Playing the Student Loan Game to Win
by Suze Orman
Sunday, November 8, 2009, 4:57AM ET - U.S. Markets Closed.
by Suze Orman
You're probably aware of the recent disclosures that some college financial aid officers accepted incentives from private lenders in return for getting onto the schools' preferred-lender lists.
In light of this scandal, I want to discuss how college-bound young people and their parents can best navigate the maddening student loan game.
A Student Loan Primer
When seeking financial aid, look to Uncle Sam before you resort to private loans. Federal student loans typically charge lower interest rates and aren't laden with as many add-on fees as private loans.
The big federal loan programs are Perkins, Stafford, and PLUS (for parents of students as well as graduate students). You can get a federal loan either through the government's Direct Loan Program or from a third-party lender that doles out these loans.
Going the federal route can be a huge advantage when it's time to repay the loans. With a federal loan (direct or third-party), you lock in a fixed interest rate. The current maximum fixed rate for Stafford loans issued after July 1, 2006, is 6.8 percent. PLUS loans have a maximum 8.5 percent fixed rate.
Loans from private banks and lenders are variable, which means the interest charged on the loan will be reset periodically. Just like homeowners being squeezed by adjustable rate mortgage resets, anyone with a private student loan faces the risk that their payments will rise in the future when interest rates climb.

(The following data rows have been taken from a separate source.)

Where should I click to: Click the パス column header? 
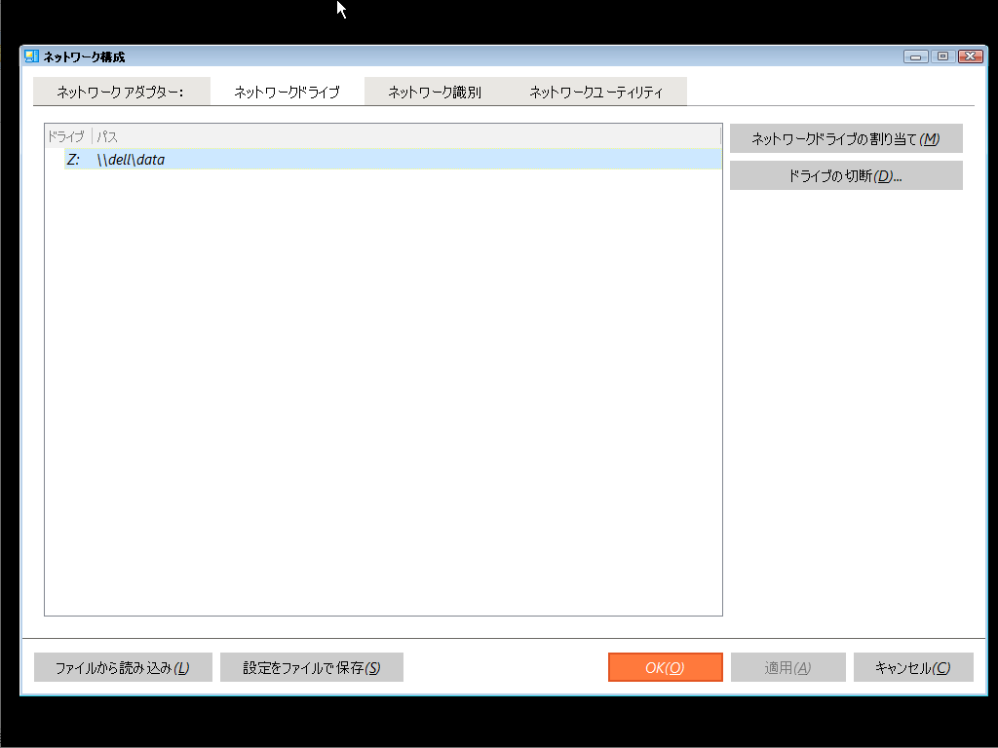[x=107, y=137]
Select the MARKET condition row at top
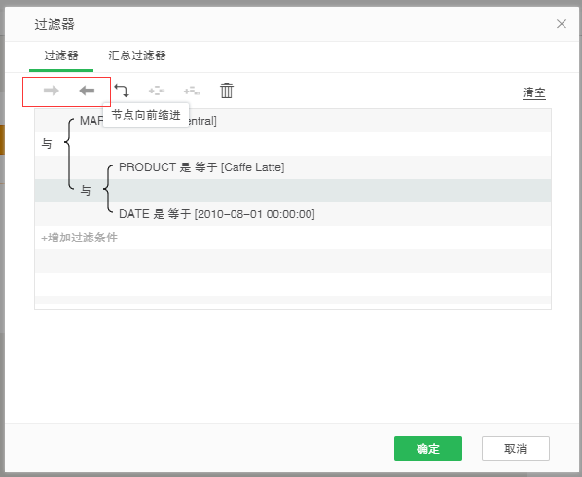The width and height of the screenshot is (582, 477). (x=293, y=121)
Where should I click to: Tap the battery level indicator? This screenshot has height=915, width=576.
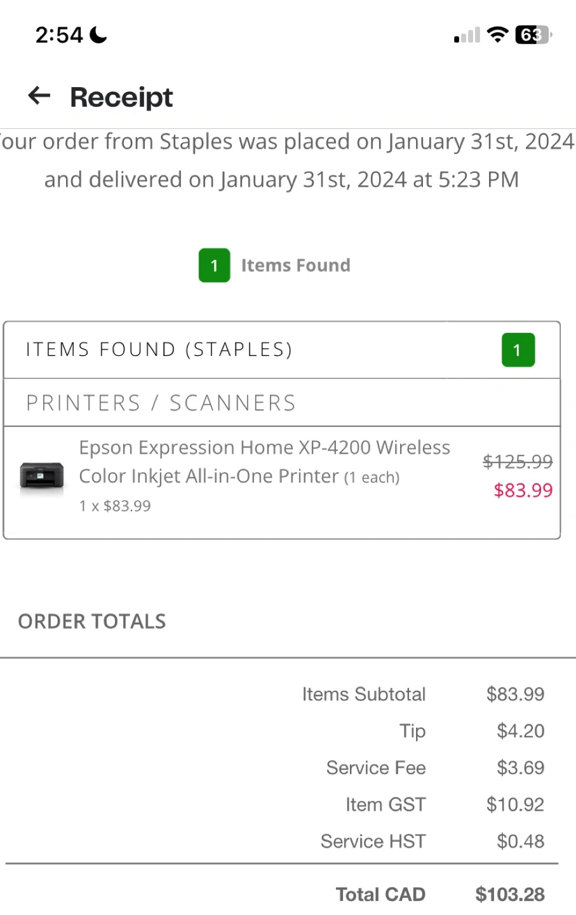coord(533,34)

(For more information on federal aid, go to the Federal Student Aid web site.)
Loan Shopping Checklist
The recent loan scandal reminds us of a basic but often ignored rule of personal finance: shop around for the best deal, even when -- or especially when -- a college loan office serves up its preferred list. It may well turn out that the best deal comes from the first lender on a list, but you at least owe it to yourself to confirm that a preferred lender actually offers you a competitive deal.
Mark Kantrowitz, the publisher of a terrific web site full of free information on student loans called FinAid, shared some other tips with me:
• Don't settle for the first name on the preferred list.
Check out a few of the lenders on the list and comparison shop.
• Look beyond the list.
It's preferred, not required. Even if you receive loan paperwork from a financial aid office with the name of a lender filled in, understand that's just a suggestion -- you don't have to use that lender. For a list of the most popular lenders, go to FinAid and do a search for "lenders."
• Ask about interest rate discounts and fee rebates.
It's important to understand that the 6.8 percent interest rate on Stafford loans is simply the maximum that can be charged. Lenders hungry for your business can opt to offer you a lower rate, often as an incentive deal.
For example, if you agree to have your payments automatically deducted from a bank account you can often get 0.25 percent or more shaved off your interest rate. But be careful here: Read the fine print to see how hard it'll be to maintain a good deal; sometimes the bar is set so high that it's tough to actually qualify -- and keep -- an advertised good rate. (FinAid includes articles and calculators that can help you compare various loan and discount offers.)
And be aware that many lenders have two sets of rates -- one for when you're in school, and another (higher) one for when you're out of school and in the mandatory repayment period. If you don't intend to start repaying until you're done with school, then it's the second rate that really matters.
Give Your Kids Credit
If you do go the private route, your credit score is going to be a big determinant in the rate you're offered. The higher the credit score, the better the rate. This is just another reason why it's so smart for parents to make sure their kids start building a credit history when they turn 15 or so.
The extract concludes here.